In Around the World in Eighty Wines (Rowman & Littlefield, Nov.), Mike Veseth, an emeritus professor of economics at the University of Puget Sound who blogs at The Wine Economist and who has authored several books on wine, takes readers on a global journey through the contemporary wine scene, with stops in regions, such as Lebanon and Syria, that even vino aficionados may not be familiar with.
How did your background as an economist inform this book?
I lead two lives. This book brings the two together. As a professor, I was very interested in how globalization plays out, how it changes things, the problems that it forces us to confront. The wine guy looks for things in the wine world that answer those questions. [With Around the World in Eighty Wines], I wanted to try to do something explicitly global in its focus.

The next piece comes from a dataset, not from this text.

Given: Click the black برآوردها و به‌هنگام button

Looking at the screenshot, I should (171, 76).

The book looks at wines from familiar places, such as France and Italy, as well as ones from less familiar countries, such as Georgia and Syria. How did you come up with the list of regions you wanted to include?

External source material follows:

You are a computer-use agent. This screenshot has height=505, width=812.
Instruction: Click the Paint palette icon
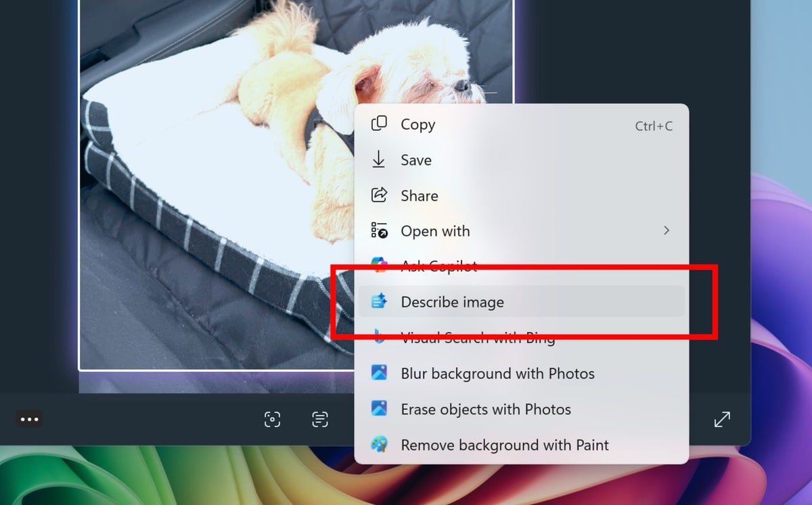tap(379, 445)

I was driven by the stories about the wines. Georgia and Syria got in the book because I wanted to write about a wine from Lebanon—a powerful, moving story of a wine and winemaker in a war-torn place. In researching that, I learned about a particular winemaker in Syria. That, and some travels, led me to Georgia, where there’s a different wine-and-war kind of story.
Do you feel that some of the wines or winemaking regions that you spotlight in the book will soon become better-known in the U.S.?
In one of the chapters, I go through Bali, and then Thailand, and then India. The wines from all three of those places are now becoming available in the U.S, and some of the Indian wines will become better-known, I think. Georgian wines are now kind of a cult favorite in the U.S. There’s a group of people interested in natural winemaking—winemaking with the fewest possible additions and manipulations—and it's taken [to Georgian wines] .
What surprised you most while working on this book?
If you take this journey with me, you go to places where you expect to find wine, like France and Italy and California, and you go to places that you would never think could make wine, or where anybody would make wine. [You] see how wine inspires people to overcome such natural and political and human odds. In South Africa, for example, I write about a wine that is very popular in the black townships—a place where cider and beer, I think, are traditionally the drinks. To see how that [wine] has changed some things is very interesting. The power of wine—which is just an alcoholic beverage: water and acid and some alcohol—to transform how people think about food, how they think about themselves and the places that they live: it’s inspiring.